◆ **提示された文章**
============================================================

韓国メディアも悩める剛腕の行方を気にかけているようだ。「ネイトニュース」「OSEN」など複数の韓国メディアが19日、マリナーズ傘下3Aタコマを自由契約となった藤浪晋太郎投手(31)の現状について報道。22年オフにポスティングでメジャー挑戦した右腕がMLB3年目にしてマイナー解雇という現実に直面し、「MLBを放棄して日本復帰も」などと総じて厳しい見解を示している。

 藤浪の代理人スコット・ボラス氏が18日(日本時間19日)にサンディエゴで行われたパドレス対ドジャース戦に姿を見せ、メディア対応。「すべての交渉が可能なチームと話を始めている」と語り、MLBのみならず日本球界への復帰も含めた今後の選択肢を示唆したという。

 前出の「ネイトニュース」など複数の韓国メディアは藤浪が大阪桐蔭のエースだった高校時代、ドジャース・大谷翔平投手(30)と並び「ライバル」とも称された剛腕であった輝かしい過去も紹介。最速160キロ超の直球で鳴らし、プロ入り当初は「大谷以上」との声もあったとしながら、その後は制球難や私生活のトラブルに悩まされ、NPB通算57勝54敗、防御率3.41と伸び悩み「苦難の連続であった」と論じている。

============================================================

◆ **検討対象のデータ**
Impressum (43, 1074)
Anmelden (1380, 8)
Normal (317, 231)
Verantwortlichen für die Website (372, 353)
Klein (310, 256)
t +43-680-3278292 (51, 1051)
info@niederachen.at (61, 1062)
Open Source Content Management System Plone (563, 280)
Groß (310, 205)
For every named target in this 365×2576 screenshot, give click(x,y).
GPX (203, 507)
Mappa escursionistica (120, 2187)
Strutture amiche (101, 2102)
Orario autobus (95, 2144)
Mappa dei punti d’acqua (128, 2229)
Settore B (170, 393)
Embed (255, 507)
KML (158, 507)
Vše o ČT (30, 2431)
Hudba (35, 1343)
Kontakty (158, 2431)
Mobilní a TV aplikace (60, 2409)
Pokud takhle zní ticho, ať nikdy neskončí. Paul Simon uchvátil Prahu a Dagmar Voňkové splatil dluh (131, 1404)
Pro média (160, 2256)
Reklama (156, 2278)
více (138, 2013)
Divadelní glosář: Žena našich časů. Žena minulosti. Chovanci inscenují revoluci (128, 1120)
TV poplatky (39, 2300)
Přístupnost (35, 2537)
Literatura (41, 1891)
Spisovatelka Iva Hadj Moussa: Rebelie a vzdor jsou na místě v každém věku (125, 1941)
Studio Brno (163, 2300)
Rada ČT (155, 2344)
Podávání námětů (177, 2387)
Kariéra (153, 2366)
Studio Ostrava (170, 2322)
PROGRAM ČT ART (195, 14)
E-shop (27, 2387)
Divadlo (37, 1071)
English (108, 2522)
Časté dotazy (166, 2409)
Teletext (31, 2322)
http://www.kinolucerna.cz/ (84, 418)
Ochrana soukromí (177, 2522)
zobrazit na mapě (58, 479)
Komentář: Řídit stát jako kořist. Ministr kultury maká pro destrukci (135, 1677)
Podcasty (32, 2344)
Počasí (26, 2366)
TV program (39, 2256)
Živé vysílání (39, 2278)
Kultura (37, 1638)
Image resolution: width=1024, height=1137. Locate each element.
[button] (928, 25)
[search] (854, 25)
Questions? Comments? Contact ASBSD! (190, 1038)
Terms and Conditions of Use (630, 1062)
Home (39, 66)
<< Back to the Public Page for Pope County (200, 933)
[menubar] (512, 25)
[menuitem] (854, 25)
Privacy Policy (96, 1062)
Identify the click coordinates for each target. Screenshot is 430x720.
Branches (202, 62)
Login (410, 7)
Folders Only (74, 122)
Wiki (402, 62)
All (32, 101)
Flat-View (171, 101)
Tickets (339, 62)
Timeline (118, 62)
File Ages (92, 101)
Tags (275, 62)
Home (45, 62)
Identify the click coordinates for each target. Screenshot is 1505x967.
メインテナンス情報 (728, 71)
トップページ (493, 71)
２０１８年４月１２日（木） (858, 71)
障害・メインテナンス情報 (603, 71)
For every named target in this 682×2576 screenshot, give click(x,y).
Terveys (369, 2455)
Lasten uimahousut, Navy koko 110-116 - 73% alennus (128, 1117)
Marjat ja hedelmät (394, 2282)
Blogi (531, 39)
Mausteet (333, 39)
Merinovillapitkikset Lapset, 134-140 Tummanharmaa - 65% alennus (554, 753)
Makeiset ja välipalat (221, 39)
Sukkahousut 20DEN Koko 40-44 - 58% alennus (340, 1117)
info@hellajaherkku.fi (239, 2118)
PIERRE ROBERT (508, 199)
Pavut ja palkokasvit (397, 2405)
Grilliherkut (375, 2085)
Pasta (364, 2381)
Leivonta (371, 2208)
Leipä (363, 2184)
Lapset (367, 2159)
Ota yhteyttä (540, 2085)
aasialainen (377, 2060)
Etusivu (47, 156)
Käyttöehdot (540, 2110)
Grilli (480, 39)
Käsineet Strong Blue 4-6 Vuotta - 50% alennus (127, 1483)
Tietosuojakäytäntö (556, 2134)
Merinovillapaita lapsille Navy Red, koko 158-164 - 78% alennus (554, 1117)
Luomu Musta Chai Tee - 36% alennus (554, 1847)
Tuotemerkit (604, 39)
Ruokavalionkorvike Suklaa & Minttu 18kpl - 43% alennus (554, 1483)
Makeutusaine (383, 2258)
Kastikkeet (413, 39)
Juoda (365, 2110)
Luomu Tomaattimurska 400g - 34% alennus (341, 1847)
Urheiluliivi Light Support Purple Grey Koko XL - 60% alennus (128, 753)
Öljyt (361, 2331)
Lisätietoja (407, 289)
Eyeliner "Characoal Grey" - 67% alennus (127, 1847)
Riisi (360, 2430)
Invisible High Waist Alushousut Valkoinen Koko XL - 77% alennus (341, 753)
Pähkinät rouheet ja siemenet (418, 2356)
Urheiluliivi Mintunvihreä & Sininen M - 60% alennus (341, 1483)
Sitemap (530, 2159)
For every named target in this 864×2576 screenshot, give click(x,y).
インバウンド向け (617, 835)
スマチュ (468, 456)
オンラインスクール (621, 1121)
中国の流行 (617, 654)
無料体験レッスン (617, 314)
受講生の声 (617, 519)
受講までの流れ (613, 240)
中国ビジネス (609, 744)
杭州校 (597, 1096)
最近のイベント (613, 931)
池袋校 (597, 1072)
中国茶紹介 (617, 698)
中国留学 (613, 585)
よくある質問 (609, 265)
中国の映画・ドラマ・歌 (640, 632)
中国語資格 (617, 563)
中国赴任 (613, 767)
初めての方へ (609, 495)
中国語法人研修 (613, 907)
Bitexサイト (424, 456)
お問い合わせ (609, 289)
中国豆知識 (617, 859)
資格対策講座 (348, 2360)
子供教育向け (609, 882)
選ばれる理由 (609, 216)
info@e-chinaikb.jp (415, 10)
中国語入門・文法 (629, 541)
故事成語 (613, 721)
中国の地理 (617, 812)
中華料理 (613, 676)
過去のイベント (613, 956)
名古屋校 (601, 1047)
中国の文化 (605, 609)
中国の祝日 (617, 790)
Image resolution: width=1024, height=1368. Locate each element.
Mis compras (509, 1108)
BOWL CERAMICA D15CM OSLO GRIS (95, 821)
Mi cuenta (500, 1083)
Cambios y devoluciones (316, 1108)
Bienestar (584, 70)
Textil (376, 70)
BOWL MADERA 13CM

============================================================

◆ **作業項目**
藤浪晋太郎投手の去就を伝える記事を、最後の文の後から書き継げ。

◆ **この作業の結果**
 その一方でMLB移籍が転機となり、23年にアスレチックスと325万ドルで契約し、同年のトレードデッドラインのタイミングでポストシーズン進出を争うオリオールズへの移籍も経験。だが防御率7・18と低迷し、メッツ、さらにマリナーズと渡り歩いたが、MLB登板はなし。3Aでも防御率5・79と苦戦し、ここ最近こそ復調傾向にあったもののマリナーズからマイナー契約を解除され退団に至った。

 韓国メディアはこぞって「大谷のライバルが転落」「自分の実力を完全に発揮することはできなかった」と藤浪の現状を「奈落の底」と評しており、その論調は極めて辛らつ。果たしてかつての輝きを取り戻す舞台は用意されているのか――。キャリア最大の岐路に立たされた未完の剛腕に韓国のファンも興味津々のようだ。